MOD EDIT: Split off from the "Rant" thread.
Originally Posted by skidude
I missed the one about the computer monitors, I haven't been around much lately. It amazes me how many people don't understand that. I have a 4x3 monitor I use at work and I rotate the display and monitor so it's actually 3x4 and it's great! People think I'm weird but it works.
I hate to pecker up my own rant thread with serious discussion, but you're not weird.
The very first* computer ever to be designed around a graphical user interface was the Alto, developed in 1973 by Xerox PARC. This machine introduced a whole slew of innovative features which were genuinely new in computing. The Alto was the first modern computer designed for use by a single operator. It included a mouse, used a "desktop" format similar to (and the direct inspiration for) both the Mac and Windows operating systems, featured WYSIWYG composition, had an optional laser printer (which they had to invent specifically for the Alto), was the first ever application of ethernet, and pretty much changed the entire world.
And here's the kicker: Xerox fitted the machine with a monochrome CRT display of approximately 10:16 aspect ratio. That's right, the monitor on the Alto was mounted in the portrait orientation!
So as it turns out, the GUI itself was inherently designed to be applied in a portrait-oriented presentation, and that we've all been ******* it up ever since.

» Stored data
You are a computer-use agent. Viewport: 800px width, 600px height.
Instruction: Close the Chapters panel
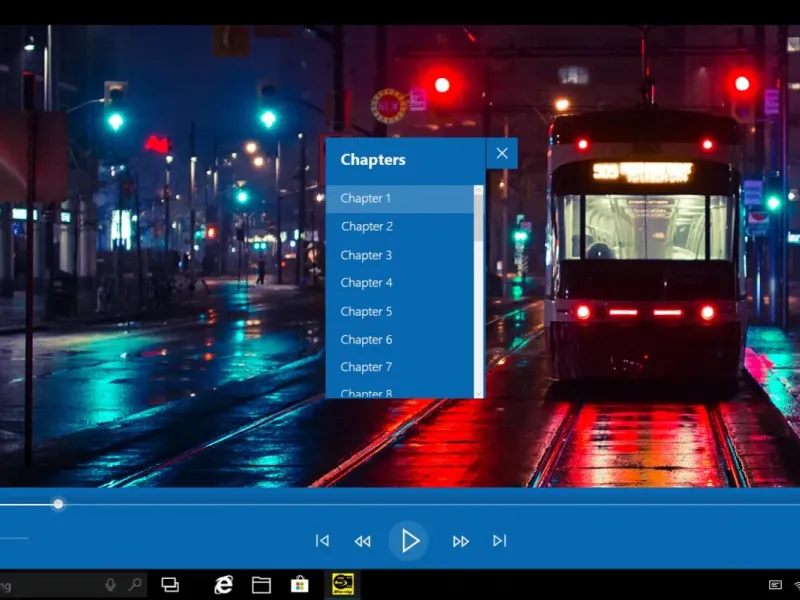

» Required work
Continue the forum post about the Xerox Alto and portrait-oriented monitors, picking up after its final sentence.

» Output
Then why did all subsequent computer manufacturers (including standard-makers Apple and IBM) elect to use a 4:3 display? Cost. Creating custom CRTs of the sort used in the Alto was excruciatingly expensive. Of course, that didn't matter to PARC, since they were all a bunch of idealistic techno-hippies, and everything
about the Alto was insanely expensive. (When it founded PARC, Xerox forgot to specifically instruct the engineers to invent things that were practical to build and sell.)
By comparison, the same companies which had been manufacturing 4:3 CRTs for use in television sets for years found it easy to supply tubes in this format to both manufacturers of industrial and scientific equipment as well as the early computer-makers. They could have elected to rotate the deflection coils 90° to achieve 3:4, but for some reason this never happened. In fact, the first two commercial arcade games (Computer Space and Pong) literally used a standard store-bought television set as their display.)
It's kind of like the old story about why railroad tracks are spaced 4 ft 8½ in apart. We got ourselves locked into an arbitrary standard developed by William Dickson in 1892 (the aspect ratio which results from a four-perf frame in a 35mm Edison movie camera) and when we finally decided to break free of it, we forgot the reason for its existence in the first place and expanded the screen in the wrong direction.
* = Technically, the first GUI ever created took form in 1968. In December of that year, visionary Douglas Engelbart gave a demonstration at the Fall Joint Computer Conference in San Francisco which has come to be called The Mother of All Demos
. As was his style, this demo was not meant to reflect a specific product or technology, but rather to inspire other engineers to apply his ideas in their own designs. MoAD showcased a number of concepts which we now know by names such as word processing, hypertext, videoconferencing, dynamic linking, and collaborative editing.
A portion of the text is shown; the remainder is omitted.